Benchmarking LLMs on AI-Generated CUDA Code with ComputeEval 2025.2

Over 100 new CUDA challenges added to test LLMs on modern CUDA features

Can AI coding assistants write efficient CUDA code? To help measure and improve their capabilities, we created ComputeEval, a robust, open source benchmark for evaluating AI models and agents on CUDA programming tasks.

A few months ago, we announced the first release of ComputeEval and today, we’re introducing its first major expansion by adding more than 100 new CUDA challenges.

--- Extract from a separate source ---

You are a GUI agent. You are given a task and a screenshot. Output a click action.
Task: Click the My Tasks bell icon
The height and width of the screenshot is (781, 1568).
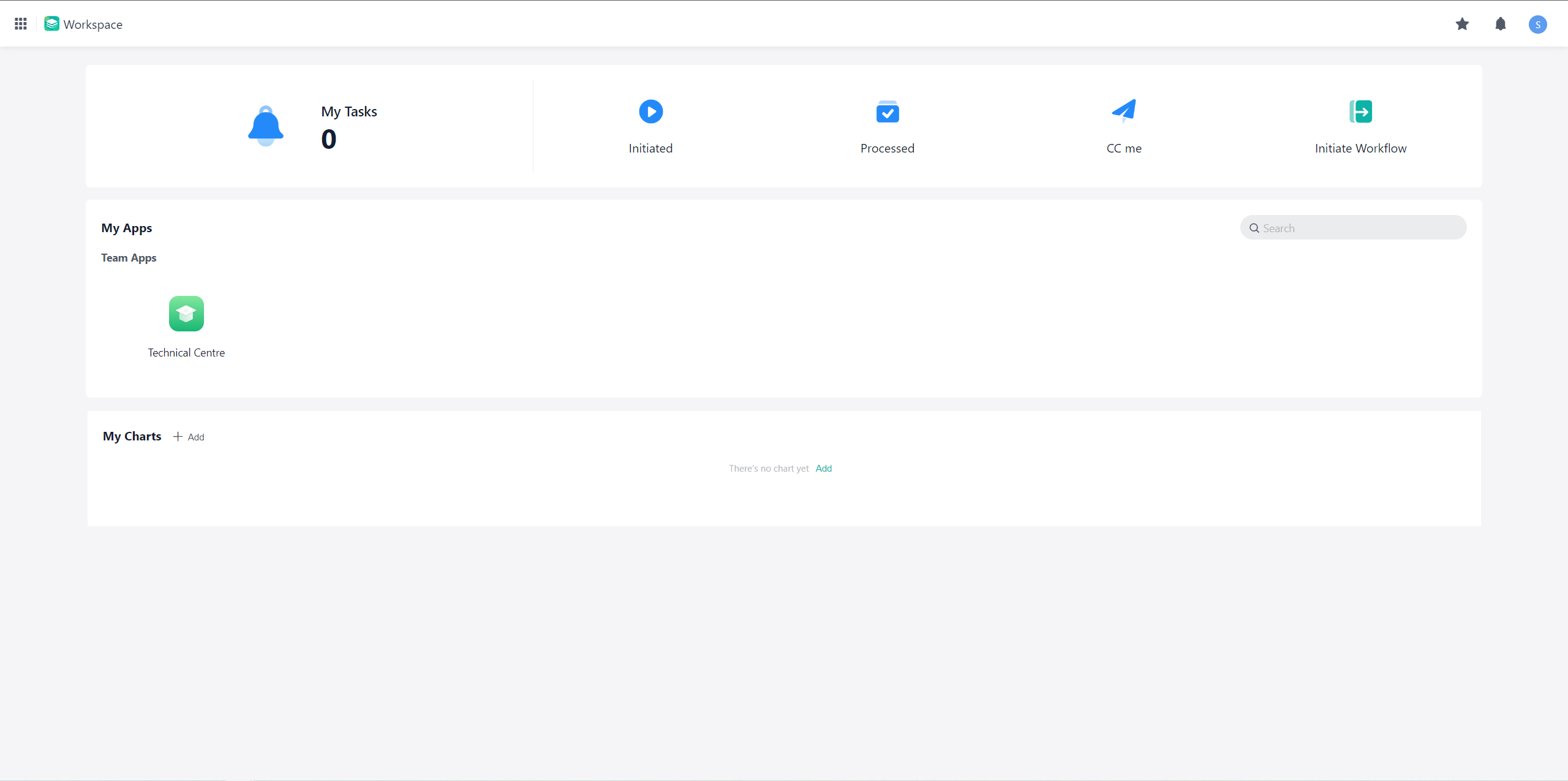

With this release, the dataset has grown to a total of 232 of CUDA and CUDA Compute Core Libraries (CCCL) problems. We deliberately raised the bar by adding more difficult challenges that require LLMs to use modern CUDA features, such as Tensor Cores, advanced shared memory patterns, and warp-level primitives. The new problems test the ability to correctly orchestrate features like CUDA Graphs, Streams, and Events. All within the context of real-world applications like dynamic simulations.

LLM performance on CUDA programming

Our team evaluated several leading LLMs on ComputeEval to establish baseline performance metrics and understand the current state of AI-assisted CUDA programming (Table 1).

Model	ComputeEval 2025.2 232 new problems pass@1	ComputeEval 2025.1 128 problems pass@1
GPT-5 (medium)	0.5819	0.61
Claude Sonnet 4.0	0.5517	0.64
gpt-oss-20B (high)	0.5474	N/A
gpt-oss-120b (high)	0.5302	N/A
Claude Opus 4.0	0.5216	N/A
DeepSeek-R1	0.4397	0.55
gpt-oss-120b (medium)	0.4224	N/A
gpt-oss-20b (medium)	0.4224	N/A
gpt-oss-120b (low)	0.4052	N/A
DeepSeek-V3.1	0.3750	0.44
Llama 4 Maverick 17B 128E	0.3448	0.47
Llama 3.1 405B	0.3405	0.4
gpt-oss-20B (low)	0.3319	0.41

Table 1. Pass@1 accuracy of state-of-the-art LLMs on ComputeEval 2025.1 and 2025.2. The latest version introduces 232 new CUDA programming challenges, providing a tougher benchmark for AI-assisted coding.

We observed that scores for all models declined with the move to ComputeEval 2025.2. This doesn’t indicate that the models are becoming less capable—rather, it reflects that the benchmark itself has become more challenging. With each release, we’re raising the bar for AI, pushing it to demonstrate a deeper understanding of the nuances of accelerated computing.

What’s next and how to get involved

We’ll continue expanding both the dataset and the capabilities of the evaluation framework. Work is already underway to extend ComputeEval’s coverage to additional CUDA-X libraries, including cuBLAS, CUTLASS, cuDNN, RAPIDS, and more. We invite the broader HPC and AI communities to contribute and collaborate. Explore the code on GitHub and access the dataset on Hugging Face.